Tuesday, April 19, 2011

A film by Margy Kinmonth

Looking For Lowry will be transmitted on Easter Sunday, 24th April at 22.15 on ITV network

Margy directs McKellen
Margy directs McKellen

Matchstick Men strike back at Tate – Sunday Times

“Simmering dispute about the critical distain metered out to one of the most successful artists of the twentieth century…”If the Tate did put Lowrys on their walls they’d probably get more people through their doors,”’ says the actor Ian McKellen…

Richard Brooks for The Sunday Times

Erotic secrets prove he was ahead of his time – The Mail on Sunday

“This documentary has brought off a coup in persuading Carol Ann Lowry to speak for the first time about her relationship with the painter… I am reminded of the work of controversial pop artist Allen Jones. Nobody would have thought of Lowry as occupying the forefront of artistic fashion. But in private, he was doing exactly that”

“More complicated and expressive than had been suspected”

“Revealing some private works by Lowry that uncover personal imagery. They are full of desire and pain…sexual edge is clear…downright disturbing, disquieting pictures revealed to the world…He seems, more and more, like a rather interesting artist…

Such artists often have the last laugh”.

Philip Hensher for The Mail on Sunday

Darker Side of the Matchstick Man – The Mail on Sunday

“During her interview for Looking For Lowry Carol recalls her first impression of the artist. ‘He was very Victorian looking, with a waistcoat and big hands. Sometimes, later, he would turn up with white paint on his clothes. She thought him ‘wise, fascinating and interesting’ and a bond between them was quickly formed.”

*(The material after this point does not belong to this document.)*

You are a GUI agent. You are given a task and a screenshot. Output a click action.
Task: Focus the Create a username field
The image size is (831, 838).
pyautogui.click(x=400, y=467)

Andrea Levin for The Mail on Sunday

Tate challenged over LS Lowry ‘exclusion’ – Guardian Newspaper

“McKellen leads attack on ’northernist’ sidelining. Highly critical programme about Lowry’s exclusion…controversy reached crunch point…’Over the years, silly lies have been thrown around that he was only a Sunday painter, an amateur, untrained and naive’ said McKellen in a programme to be screened by ITV1 on Easter Day.”

Martin Wainwright for The Guardian

Sir Ian McKellen challenges Tate over Lowry works – BBC News

“His popularity needs no official endorsement from the Tate but it is a shame verging on the iniquitous that foreign visitors to London shouldn’t have access to the painter English people like more than most others”

BBC News

Getting the Lowdown on Lowry – The Lady

“…finely made documentary…convinced me that his matchstick men were real…”

Alexander Chancellor’s Television Week

L.S.Lowry The Original Grime Artist – Guardian.co.uk

“Unforgettable…Lowry is a visionary… Tate guilty of filing away and forgetting him…snobbery towards ‘naiive’ and popular art….Potent – freed to paint without respect for convention…grim beauty…modern primitive, an industrial Rousseau…his exclusion is not about north versus south. But it is about class…”

Jonathan Jones – Guardian.co.uk

What the people think …

The Tate is sponsored by BP. Maybe they won’t let the Tate show pictures of a polluting nature.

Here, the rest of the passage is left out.